Your instructions - Reproduce verbatim the passage of the Dragonquest chapter commentary between "Dragonquest, Chapter V: Content" and "the women Mother.", inclusive.

Text for analysis -
(by Silver Adept
Last time, there was a lot of cursing. And dragons discovered their ancestors still lived among them. But mostly cursing and decrying the systemic abuse of women on Pern.
Dragonquest, Chapter V: Content Notes: None that I can see.
Chapter V introduces another perspective to the mix – Jaxom, the Lord of Lessa’s Ruatha Hold, who should be about ten, if I recall the timeline correctly, and who has yet to be killed by Lessa as a usurper to her rightful claim. The stylistic construction of this chapter is more akin to a boys’ adventure story, like Harry Potter’s first few installments were, so the adults will be scarce, there will be no lethal danger to the boys, and the men Do and the women Mother.
Jaxom is busy making himself scarce in the corridors of Ruatha Hold, trying to get away from Lytol for a moment and being totally jealous of Felessan. Oh, and also there’s all this stuff he needs to learn about being a Lord Holder. Lytol’s call for him to get on the dragon intended to take him to Benden Weyr brings Jaxom around. Problem is, he’s already starting to sound like a person with no compassion for the “commoners”, complaining that they only sent a green, and that a brown would have been better fitting his station. (Again, there’s that whole stratification based on dragon color, which is something that a kid can’t determine for themselves. There’s a lot of predeterminism crap going on here.) Jaxom’s transformation isn’t complete, though, because he’s immediately contrite about his previous annoyance, remembering that the dragon Lytol lost was a brown (as genesistrine pointed out, this is an upgrade from the green Larth from the first book. Since Lytol is going to be an important character, he apparently retroactively gets a higher-status dragon.) and it would be an uncomfortable reminder of the accident that killed Lytol’s dragon. Jaxom forgets the honorific of draconic contraction, which is easy to see in text, but must be a bear to hear, and we get to see that Jaxom is perceptive, even when he’s not completely trained. This slots him into the “cautious, thinking boy” role in the adventure story, whose complement, Felessan, will be introduced to us shortly. Felessan is the “adventurous, overconfident boy” role, and will be the primary spur to getting Jaxom to go along with him on their intended trip.

Data provided -

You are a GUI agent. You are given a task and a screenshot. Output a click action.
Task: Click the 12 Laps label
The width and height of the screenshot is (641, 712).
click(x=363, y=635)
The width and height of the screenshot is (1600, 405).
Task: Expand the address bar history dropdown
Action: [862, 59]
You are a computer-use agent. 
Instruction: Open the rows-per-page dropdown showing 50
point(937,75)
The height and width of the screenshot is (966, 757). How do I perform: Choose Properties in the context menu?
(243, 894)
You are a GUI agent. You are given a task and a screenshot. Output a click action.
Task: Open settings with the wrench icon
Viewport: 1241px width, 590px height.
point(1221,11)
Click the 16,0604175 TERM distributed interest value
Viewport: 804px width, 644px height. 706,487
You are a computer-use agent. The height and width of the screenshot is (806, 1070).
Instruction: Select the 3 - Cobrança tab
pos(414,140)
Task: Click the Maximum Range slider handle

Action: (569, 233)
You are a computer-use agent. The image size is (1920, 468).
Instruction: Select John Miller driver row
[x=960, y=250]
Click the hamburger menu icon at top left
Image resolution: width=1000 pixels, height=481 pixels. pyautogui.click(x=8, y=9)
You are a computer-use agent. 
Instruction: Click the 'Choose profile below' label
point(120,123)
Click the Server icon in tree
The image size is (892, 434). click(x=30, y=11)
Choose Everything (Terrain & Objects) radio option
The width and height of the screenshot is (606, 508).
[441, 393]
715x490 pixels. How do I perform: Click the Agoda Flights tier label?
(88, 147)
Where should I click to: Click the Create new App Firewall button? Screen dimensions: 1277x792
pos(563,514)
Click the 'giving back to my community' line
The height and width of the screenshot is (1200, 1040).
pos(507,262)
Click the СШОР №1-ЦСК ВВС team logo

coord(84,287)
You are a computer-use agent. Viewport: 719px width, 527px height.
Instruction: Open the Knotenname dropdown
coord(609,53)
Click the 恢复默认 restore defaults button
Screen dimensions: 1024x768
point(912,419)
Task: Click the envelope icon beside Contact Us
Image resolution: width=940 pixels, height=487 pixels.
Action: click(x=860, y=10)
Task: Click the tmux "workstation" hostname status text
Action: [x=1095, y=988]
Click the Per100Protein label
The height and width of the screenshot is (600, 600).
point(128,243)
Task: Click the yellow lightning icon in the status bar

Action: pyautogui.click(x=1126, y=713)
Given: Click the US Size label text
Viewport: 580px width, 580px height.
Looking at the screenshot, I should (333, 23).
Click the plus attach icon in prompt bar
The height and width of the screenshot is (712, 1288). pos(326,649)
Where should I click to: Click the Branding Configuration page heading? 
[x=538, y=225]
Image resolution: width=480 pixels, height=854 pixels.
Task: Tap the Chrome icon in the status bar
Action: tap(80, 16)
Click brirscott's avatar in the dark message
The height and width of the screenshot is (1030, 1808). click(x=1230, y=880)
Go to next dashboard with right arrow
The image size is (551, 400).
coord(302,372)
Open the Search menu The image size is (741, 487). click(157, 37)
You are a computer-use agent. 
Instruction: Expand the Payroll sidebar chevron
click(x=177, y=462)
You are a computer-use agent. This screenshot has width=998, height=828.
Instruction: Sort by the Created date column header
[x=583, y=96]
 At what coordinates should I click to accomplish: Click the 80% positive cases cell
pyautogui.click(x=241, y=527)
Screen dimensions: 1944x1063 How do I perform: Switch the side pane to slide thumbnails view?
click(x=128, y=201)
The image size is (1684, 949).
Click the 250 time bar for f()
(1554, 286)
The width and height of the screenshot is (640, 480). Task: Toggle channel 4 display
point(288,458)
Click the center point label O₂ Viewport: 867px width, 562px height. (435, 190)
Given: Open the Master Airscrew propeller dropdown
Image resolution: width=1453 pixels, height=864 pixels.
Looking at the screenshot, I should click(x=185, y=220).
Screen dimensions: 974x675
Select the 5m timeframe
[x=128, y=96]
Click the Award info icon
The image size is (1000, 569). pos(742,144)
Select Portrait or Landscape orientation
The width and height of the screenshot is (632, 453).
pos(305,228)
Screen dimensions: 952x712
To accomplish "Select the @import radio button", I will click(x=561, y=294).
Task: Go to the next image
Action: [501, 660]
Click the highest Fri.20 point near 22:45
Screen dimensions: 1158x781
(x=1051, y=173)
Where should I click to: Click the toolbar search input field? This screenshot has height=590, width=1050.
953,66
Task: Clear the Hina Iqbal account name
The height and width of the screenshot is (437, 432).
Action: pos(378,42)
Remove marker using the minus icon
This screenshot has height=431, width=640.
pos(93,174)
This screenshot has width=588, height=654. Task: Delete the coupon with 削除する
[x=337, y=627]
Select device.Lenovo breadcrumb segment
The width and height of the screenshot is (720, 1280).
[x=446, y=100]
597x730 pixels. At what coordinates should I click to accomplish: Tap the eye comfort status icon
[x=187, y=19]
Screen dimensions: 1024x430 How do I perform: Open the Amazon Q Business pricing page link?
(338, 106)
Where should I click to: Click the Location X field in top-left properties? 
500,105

Written solution -
Dragonquest, Chapter V: Content Notes: None that I can see.
Chapter V introduces another perspective to the mix – Jaxom, the Lord of Lessa’s Ruatha Hold, who should be about ten, if I recall the timeline correctly, and who has yet to be killed by Lessa as a usurper to her rightful claim. The stylistic construction of this chapter is more akin to a boys’ adventure story, like Harry Potter’s first few installments were, so the adults will be scarce, there will be no lethal danger to the boys, and the men Do and the women Mother.